What is needed:
Emit a verbatim copy of the lines below from the line with "Open Plan selection page" through the line with "Task: Open the Nodes page", excluding pictures and everything outside that range.

Input material:
/---
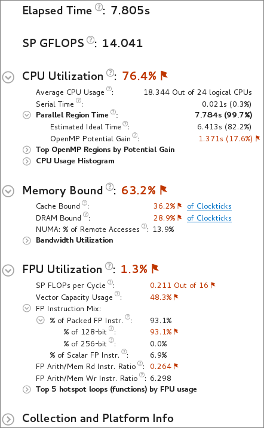The height and width of the screenshot is (428, 264).
Task: Collapse the CPU Utilization section
Action: [8, 77]
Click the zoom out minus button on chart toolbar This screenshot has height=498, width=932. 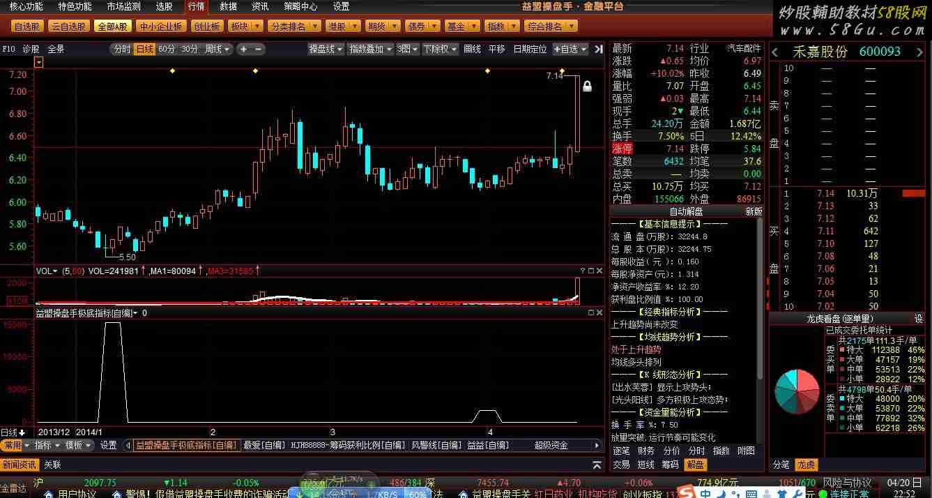click(259, 49)
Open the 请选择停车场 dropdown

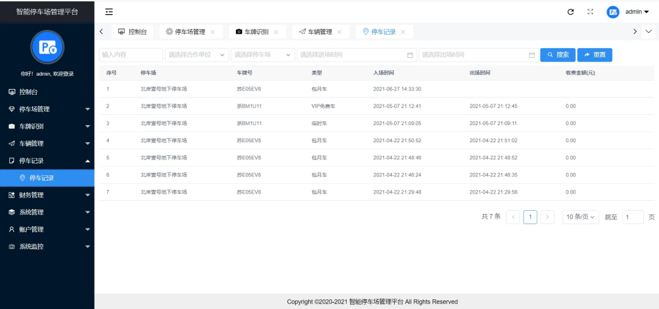(262, 55)
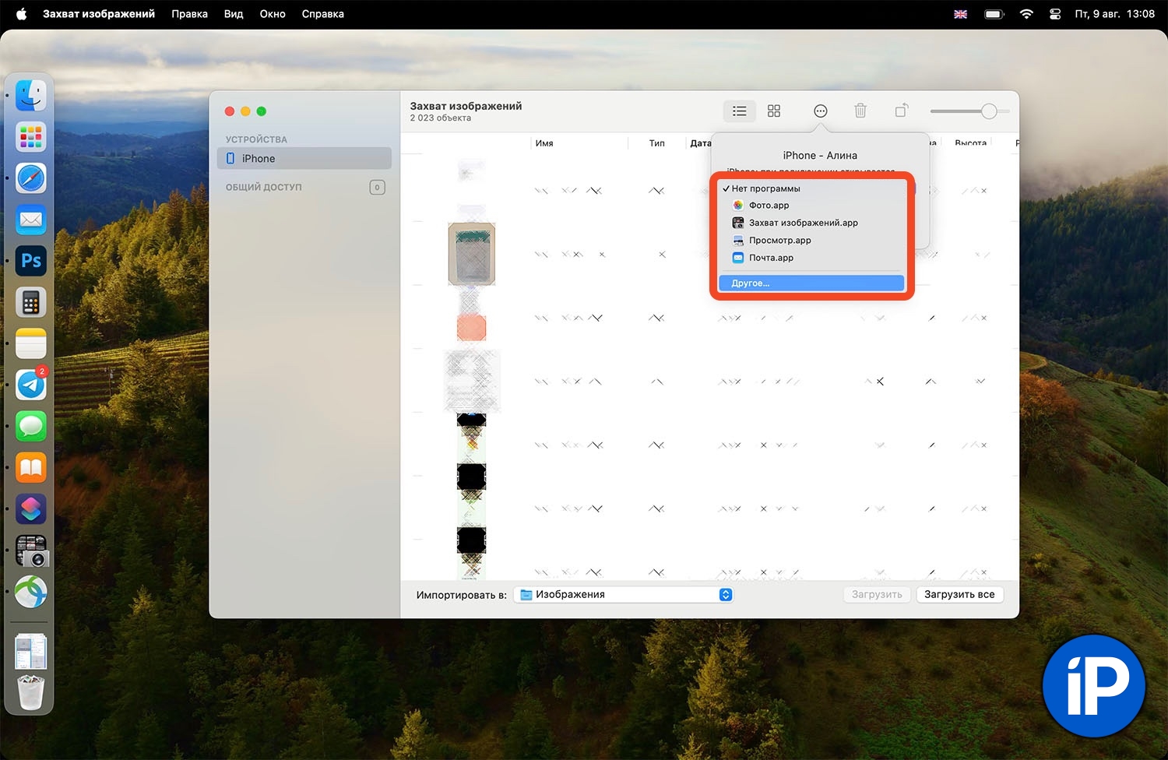Image resolution: width=1168 pixels, height=760 pixels.
Task: Switch to grid icon view
Action: pyautogui.click(x=773, y=111)
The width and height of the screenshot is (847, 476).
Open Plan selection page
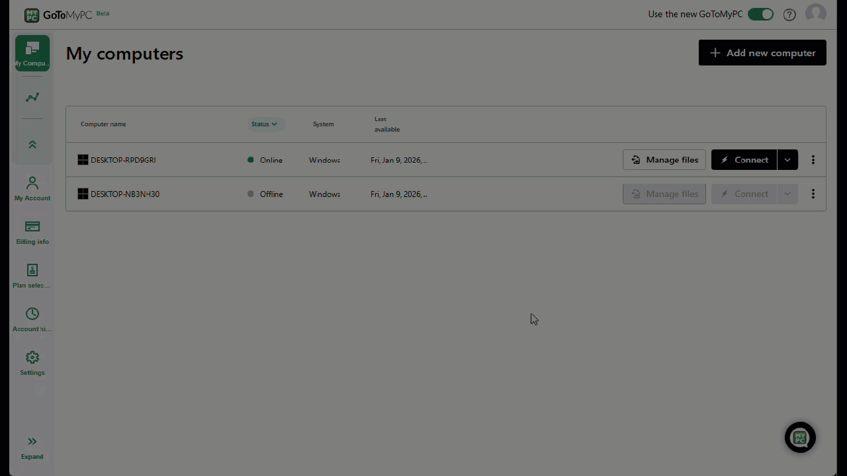[x=32, y=276]
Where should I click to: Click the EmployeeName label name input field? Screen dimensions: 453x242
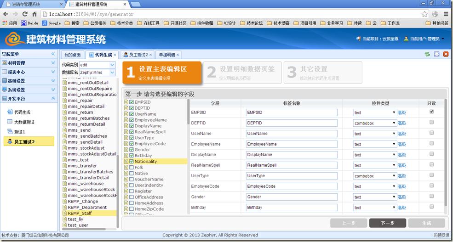291,144
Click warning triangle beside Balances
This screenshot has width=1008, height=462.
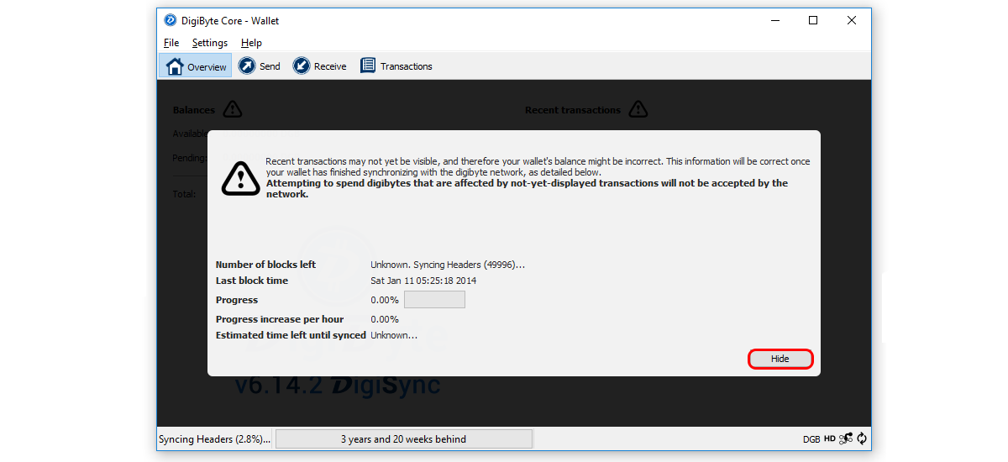233,109
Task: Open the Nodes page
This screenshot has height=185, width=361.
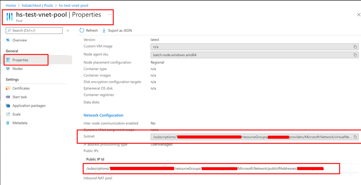Action: (x=17, y=69)
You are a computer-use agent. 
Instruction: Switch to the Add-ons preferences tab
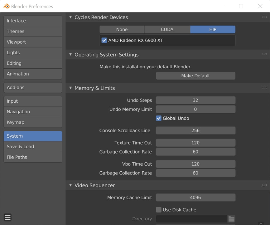pos(33,88)
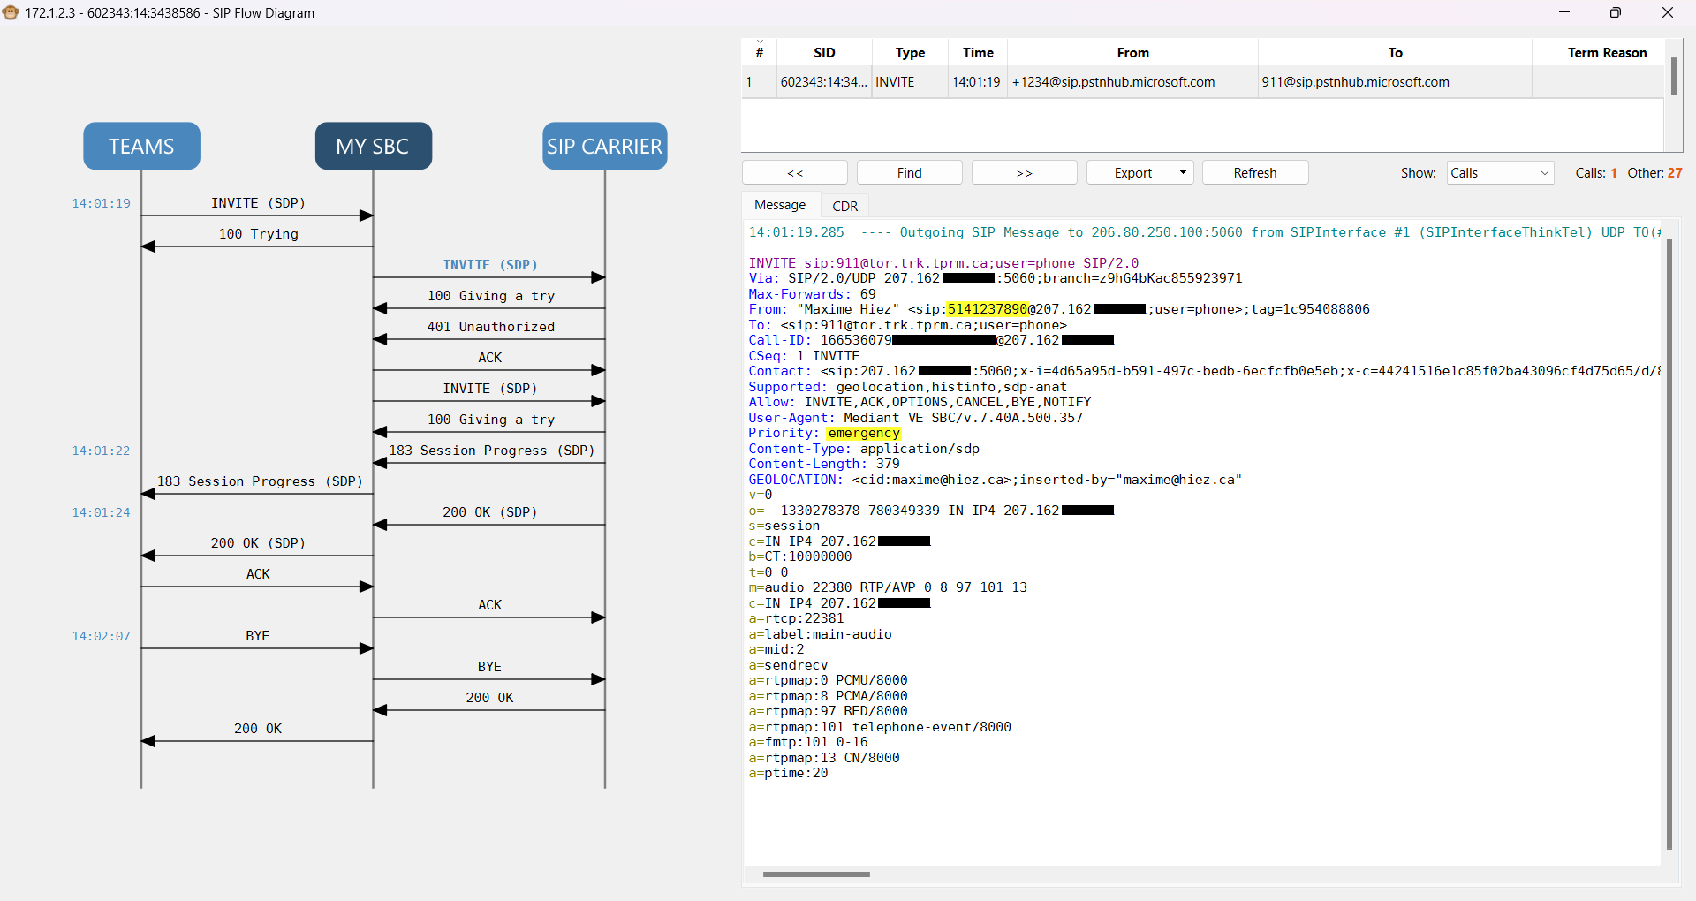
\---
Written solution:
Open Plan selection page
[x=32, y=276]
Where should I click to: Click the EmployeeName label name input field? Screen dimensions: 453x242
291,144
Click warning triangle beside Balances
This screenshot has width=1008, height=462.
233,109
Task: Open the Nodes page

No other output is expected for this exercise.